Work required >> The result is the exact lines from the one containing "Given: Show the 1日 time range" through the final line of the entries; leave out the pictures.

Stored items:
════════
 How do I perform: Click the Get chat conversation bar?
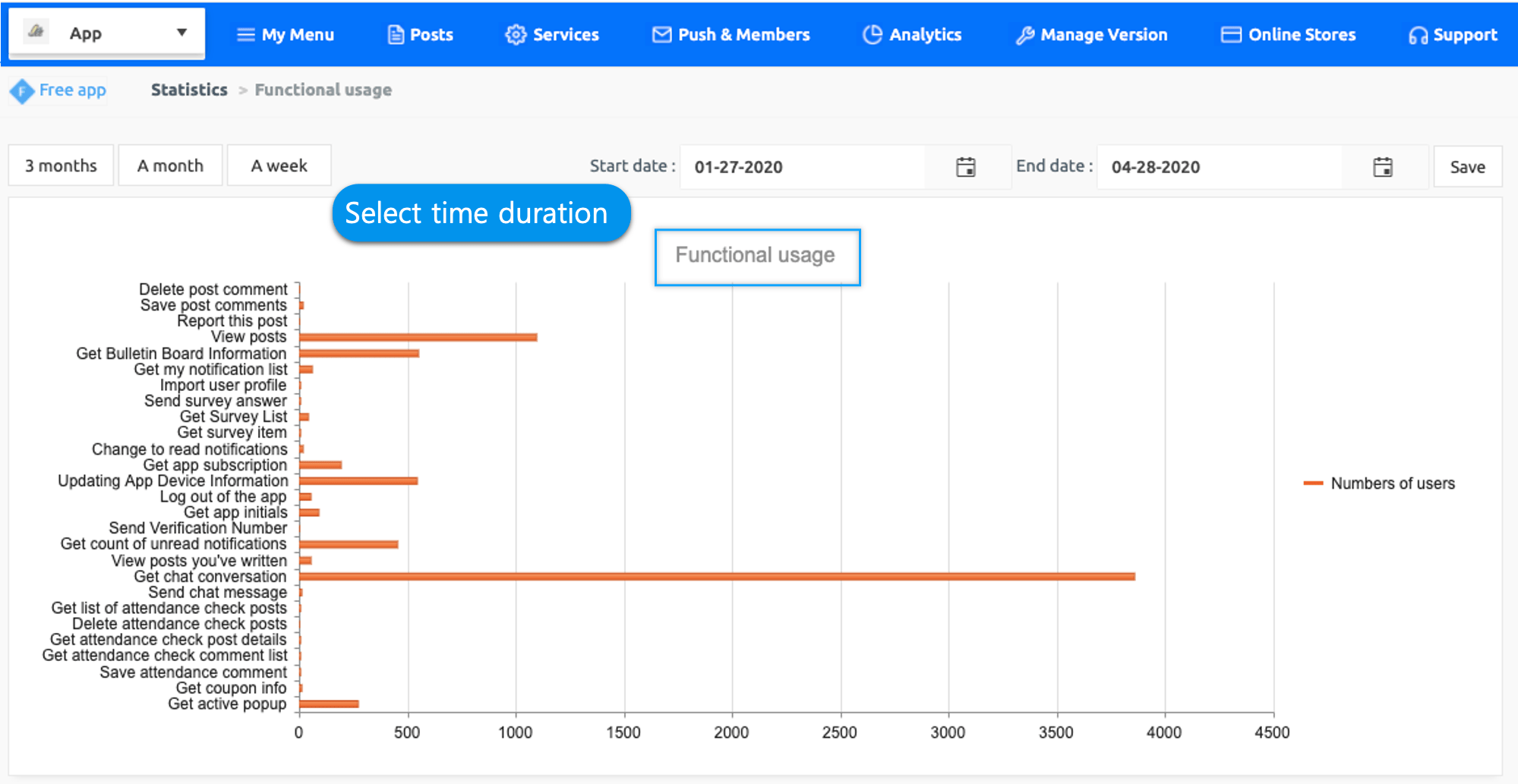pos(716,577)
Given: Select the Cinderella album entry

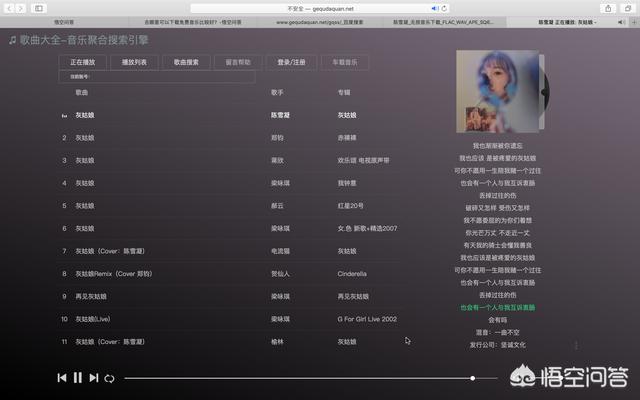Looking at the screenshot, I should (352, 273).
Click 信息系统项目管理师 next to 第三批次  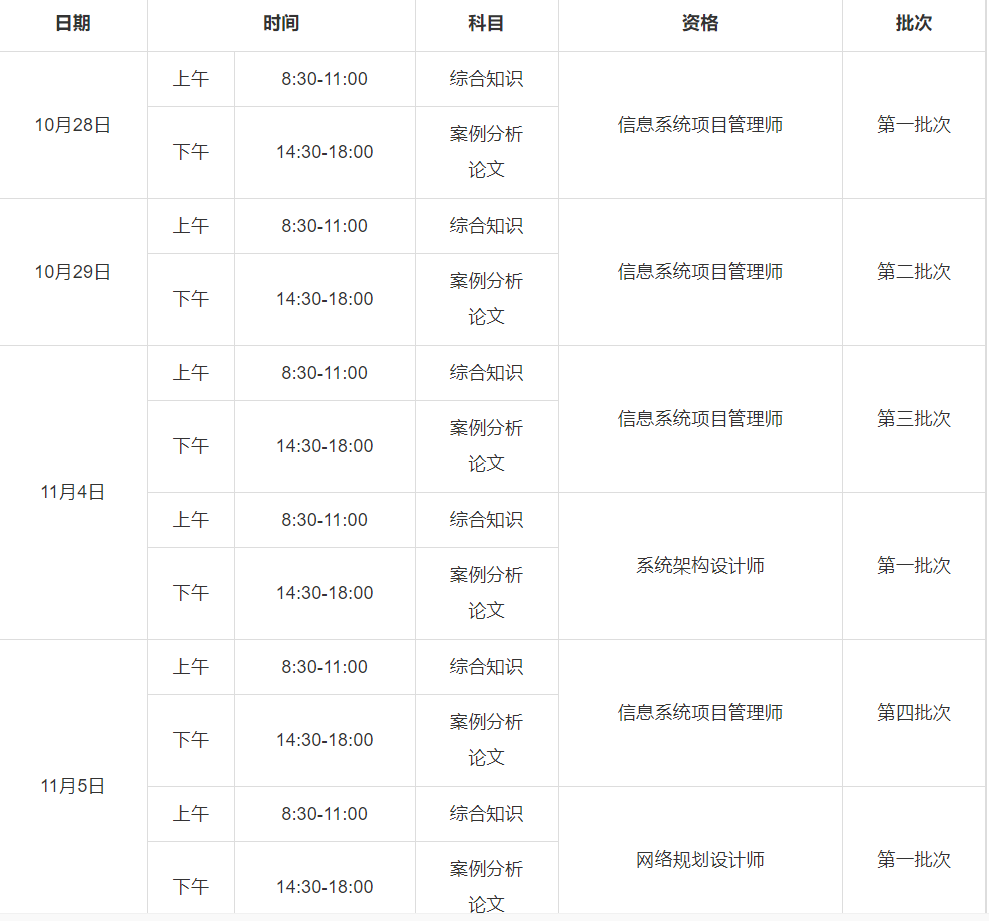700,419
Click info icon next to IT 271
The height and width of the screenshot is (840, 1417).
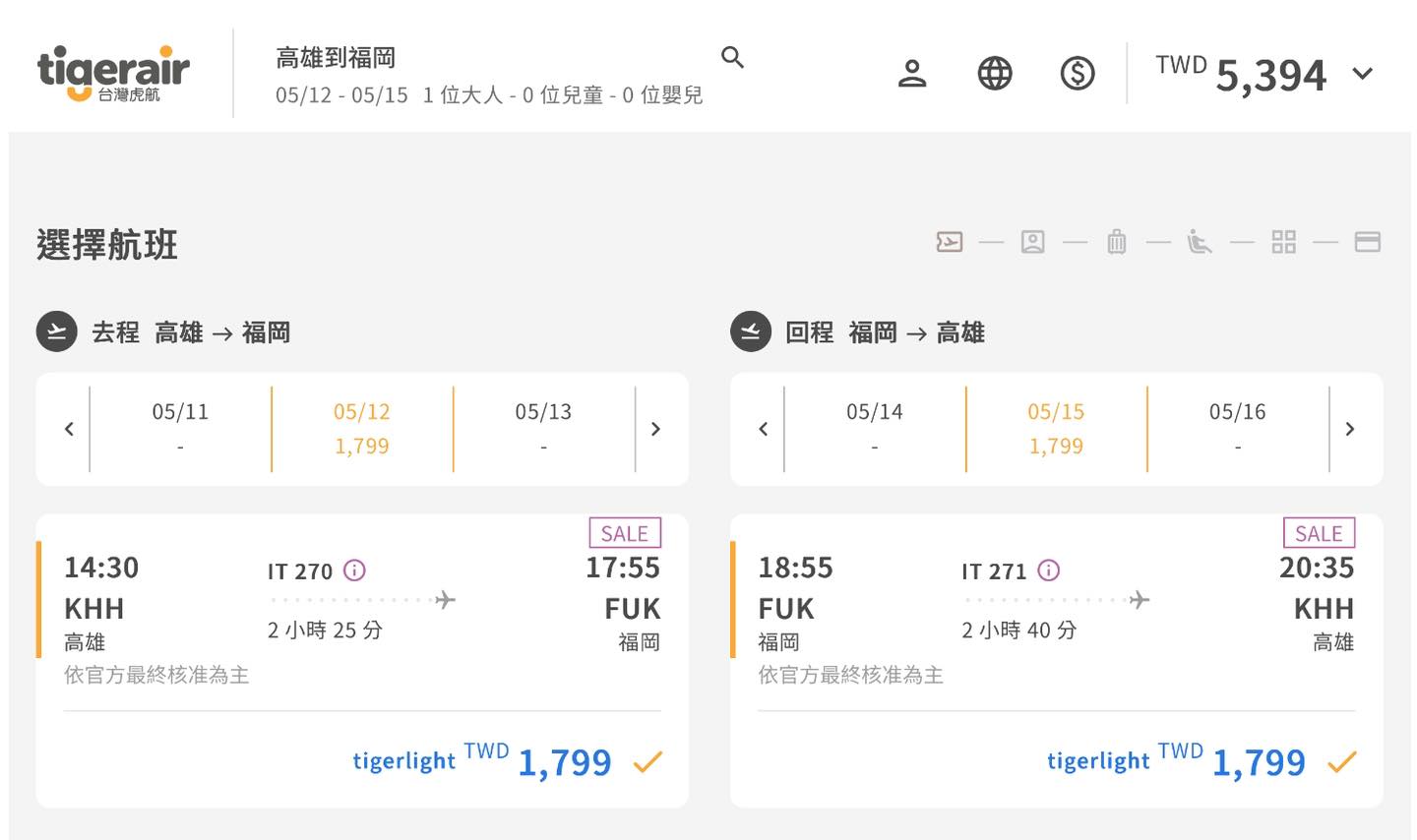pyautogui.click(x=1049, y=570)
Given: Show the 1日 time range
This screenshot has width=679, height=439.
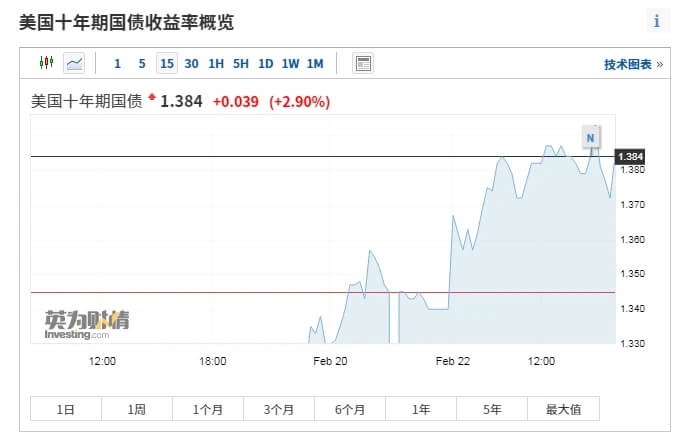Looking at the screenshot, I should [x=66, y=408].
════════
Output of the exercise >>
Given: Show the 1日 time range
This screenshot has width=679, height=439.
Looking at the screenshot, I should [x=66, y=408].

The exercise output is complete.